Vor dem Landgericht Ellwangen ist es nach einem Amateurfußballspiel zu einem Zivilprozess gekommen. Ein Spieler des SSV Stimpfach klagt gegen einen Akteur des SV Brettheim auf Schadensersatz und mindestens 6.000 Euro Schmerzensgeld, nachdem er sich bei einem Kreisliga-Spiel am 27. Oktober 2024 das rechte Schienbein gebrochen hatte. Der Schiedsrichter hatte das Foul in der 50. Minute lediglich mit Gelb geahndet.

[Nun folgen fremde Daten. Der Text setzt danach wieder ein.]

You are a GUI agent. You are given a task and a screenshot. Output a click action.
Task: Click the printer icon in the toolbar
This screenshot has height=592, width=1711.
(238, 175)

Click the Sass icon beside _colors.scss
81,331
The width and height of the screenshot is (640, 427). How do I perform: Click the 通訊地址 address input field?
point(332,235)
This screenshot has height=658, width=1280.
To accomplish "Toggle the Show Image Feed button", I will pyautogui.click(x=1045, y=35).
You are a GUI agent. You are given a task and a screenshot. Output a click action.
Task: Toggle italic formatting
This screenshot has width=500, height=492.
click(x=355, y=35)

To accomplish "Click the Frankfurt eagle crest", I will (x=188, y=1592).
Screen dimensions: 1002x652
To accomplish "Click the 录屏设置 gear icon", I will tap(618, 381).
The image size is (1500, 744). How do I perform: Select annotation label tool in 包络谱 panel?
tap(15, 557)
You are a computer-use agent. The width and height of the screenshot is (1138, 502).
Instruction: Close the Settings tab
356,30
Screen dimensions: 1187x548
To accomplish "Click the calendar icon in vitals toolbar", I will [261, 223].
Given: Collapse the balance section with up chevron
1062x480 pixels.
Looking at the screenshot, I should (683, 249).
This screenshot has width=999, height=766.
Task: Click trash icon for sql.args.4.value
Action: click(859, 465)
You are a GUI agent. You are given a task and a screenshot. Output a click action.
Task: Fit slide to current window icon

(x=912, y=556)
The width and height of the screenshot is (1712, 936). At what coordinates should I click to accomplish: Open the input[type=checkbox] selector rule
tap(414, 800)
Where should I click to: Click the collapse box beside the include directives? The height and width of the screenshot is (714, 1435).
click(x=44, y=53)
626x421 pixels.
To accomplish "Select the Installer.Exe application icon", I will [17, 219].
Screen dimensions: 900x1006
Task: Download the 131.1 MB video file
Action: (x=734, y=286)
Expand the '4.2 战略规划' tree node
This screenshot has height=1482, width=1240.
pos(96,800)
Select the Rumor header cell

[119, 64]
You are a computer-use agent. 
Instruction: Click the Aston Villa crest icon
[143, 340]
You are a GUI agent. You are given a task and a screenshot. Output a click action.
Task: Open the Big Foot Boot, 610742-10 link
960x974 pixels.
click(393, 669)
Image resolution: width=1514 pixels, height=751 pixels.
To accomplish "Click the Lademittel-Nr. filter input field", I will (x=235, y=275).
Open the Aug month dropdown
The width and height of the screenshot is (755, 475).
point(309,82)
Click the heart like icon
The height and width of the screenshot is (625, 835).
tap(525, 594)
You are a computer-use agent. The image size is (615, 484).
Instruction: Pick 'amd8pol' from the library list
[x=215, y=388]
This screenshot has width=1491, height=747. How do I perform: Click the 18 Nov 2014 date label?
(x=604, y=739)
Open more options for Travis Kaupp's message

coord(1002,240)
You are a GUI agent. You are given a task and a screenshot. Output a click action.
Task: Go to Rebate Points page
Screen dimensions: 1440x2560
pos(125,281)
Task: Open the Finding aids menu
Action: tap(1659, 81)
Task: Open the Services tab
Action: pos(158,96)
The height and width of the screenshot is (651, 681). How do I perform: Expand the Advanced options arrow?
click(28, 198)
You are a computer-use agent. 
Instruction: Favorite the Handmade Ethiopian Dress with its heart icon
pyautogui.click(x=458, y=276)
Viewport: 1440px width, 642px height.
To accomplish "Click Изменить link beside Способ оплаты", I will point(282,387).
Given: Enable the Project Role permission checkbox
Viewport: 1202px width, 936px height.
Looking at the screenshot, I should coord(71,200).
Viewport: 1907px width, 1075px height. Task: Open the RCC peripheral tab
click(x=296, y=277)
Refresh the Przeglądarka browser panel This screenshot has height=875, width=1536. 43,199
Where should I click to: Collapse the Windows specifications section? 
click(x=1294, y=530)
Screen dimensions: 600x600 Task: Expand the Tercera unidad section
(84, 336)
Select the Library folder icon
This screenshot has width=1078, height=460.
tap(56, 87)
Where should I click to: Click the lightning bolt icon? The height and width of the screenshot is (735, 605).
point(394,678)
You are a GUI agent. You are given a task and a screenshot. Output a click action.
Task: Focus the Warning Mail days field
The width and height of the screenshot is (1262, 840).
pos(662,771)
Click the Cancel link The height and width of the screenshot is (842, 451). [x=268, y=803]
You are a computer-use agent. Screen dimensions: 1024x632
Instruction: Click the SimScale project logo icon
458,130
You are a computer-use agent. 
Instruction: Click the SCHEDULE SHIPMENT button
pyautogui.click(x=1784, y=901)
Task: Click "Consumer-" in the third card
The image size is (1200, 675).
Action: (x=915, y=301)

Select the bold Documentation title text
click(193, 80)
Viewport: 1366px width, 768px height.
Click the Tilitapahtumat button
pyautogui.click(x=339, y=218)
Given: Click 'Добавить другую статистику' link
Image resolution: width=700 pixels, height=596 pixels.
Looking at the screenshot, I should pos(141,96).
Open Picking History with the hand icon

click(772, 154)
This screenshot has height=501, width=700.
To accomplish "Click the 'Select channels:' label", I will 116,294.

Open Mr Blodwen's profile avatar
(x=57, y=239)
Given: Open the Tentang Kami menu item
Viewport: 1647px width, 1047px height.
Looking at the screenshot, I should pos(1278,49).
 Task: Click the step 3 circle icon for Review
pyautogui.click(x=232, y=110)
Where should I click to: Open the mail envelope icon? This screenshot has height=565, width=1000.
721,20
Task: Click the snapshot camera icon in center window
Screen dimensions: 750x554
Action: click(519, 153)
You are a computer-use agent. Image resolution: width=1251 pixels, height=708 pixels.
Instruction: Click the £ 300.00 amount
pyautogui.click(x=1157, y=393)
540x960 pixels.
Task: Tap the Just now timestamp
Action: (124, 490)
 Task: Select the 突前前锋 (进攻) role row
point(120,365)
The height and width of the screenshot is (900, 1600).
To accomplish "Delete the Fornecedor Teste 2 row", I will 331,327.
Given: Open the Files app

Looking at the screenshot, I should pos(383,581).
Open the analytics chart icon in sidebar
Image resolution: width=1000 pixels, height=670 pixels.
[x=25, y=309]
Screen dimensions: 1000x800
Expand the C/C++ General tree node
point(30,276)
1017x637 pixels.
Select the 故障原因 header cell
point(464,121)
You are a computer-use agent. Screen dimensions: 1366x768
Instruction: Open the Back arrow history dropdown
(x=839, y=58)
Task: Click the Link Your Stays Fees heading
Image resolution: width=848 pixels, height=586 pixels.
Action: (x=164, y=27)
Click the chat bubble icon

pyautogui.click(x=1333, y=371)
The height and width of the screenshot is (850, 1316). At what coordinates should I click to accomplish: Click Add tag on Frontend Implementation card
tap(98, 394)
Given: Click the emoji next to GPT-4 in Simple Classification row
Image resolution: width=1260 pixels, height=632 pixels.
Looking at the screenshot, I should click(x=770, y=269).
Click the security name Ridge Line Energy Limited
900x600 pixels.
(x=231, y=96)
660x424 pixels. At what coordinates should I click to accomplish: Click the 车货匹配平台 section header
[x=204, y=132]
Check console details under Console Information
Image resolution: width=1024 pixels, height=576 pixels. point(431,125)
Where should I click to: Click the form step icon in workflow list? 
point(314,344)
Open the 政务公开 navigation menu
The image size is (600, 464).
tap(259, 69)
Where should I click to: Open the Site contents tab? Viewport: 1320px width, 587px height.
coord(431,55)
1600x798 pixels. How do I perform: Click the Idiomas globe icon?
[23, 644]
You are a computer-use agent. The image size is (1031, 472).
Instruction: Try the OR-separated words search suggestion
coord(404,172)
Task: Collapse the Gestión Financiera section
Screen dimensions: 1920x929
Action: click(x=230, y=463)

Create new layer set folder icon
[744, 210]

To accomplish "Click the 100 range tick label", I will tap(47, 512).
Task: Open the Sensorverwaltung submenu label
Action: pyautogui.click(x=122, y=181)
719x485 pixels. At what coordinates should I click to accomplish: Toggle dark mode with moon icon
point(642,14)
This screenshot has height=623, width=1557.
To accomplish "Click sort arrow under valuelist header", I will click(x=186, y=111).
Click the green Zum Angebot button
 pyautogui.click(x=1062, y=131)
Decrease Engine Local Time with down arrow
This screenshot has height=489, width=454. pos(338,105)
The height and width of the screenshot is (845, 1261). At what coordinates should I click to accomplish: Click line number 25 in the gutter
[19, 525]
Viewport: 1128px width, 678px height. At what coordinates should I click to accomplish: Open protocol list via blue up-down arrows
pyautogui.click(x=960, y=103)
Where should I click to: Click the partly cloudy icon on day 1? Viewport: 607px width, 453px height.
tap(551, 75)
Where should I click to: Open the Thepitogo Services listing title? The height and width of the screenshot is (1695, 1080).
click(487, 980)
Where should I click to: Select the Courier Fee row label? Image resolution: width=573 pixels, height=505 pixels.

Der Kläger spricht von einem brutalen und rücksichtslosen Einsteigen, der Beklagte von einem normalen Zweikampf. Sieben Zeugen wurden Ende Januar vernommen, ein weiterer fehlte entschuldigt; der Unparteiische war nicht als Zeuge benannt. Das Urteil soll noch heute verkündet werden.
Rechtlich geht es um die Frage, wann ein Fußballspieler für Verletzungen haftet. Nach der Rechtsprechung des Bundesgerichtshof haftet ein Sportler nur, wenn er schuldhaft gegen die Regeln verstößt und dabei einen Gegner verletzt – nicht jedoch bei regelgerechtem, fairem Einsatz.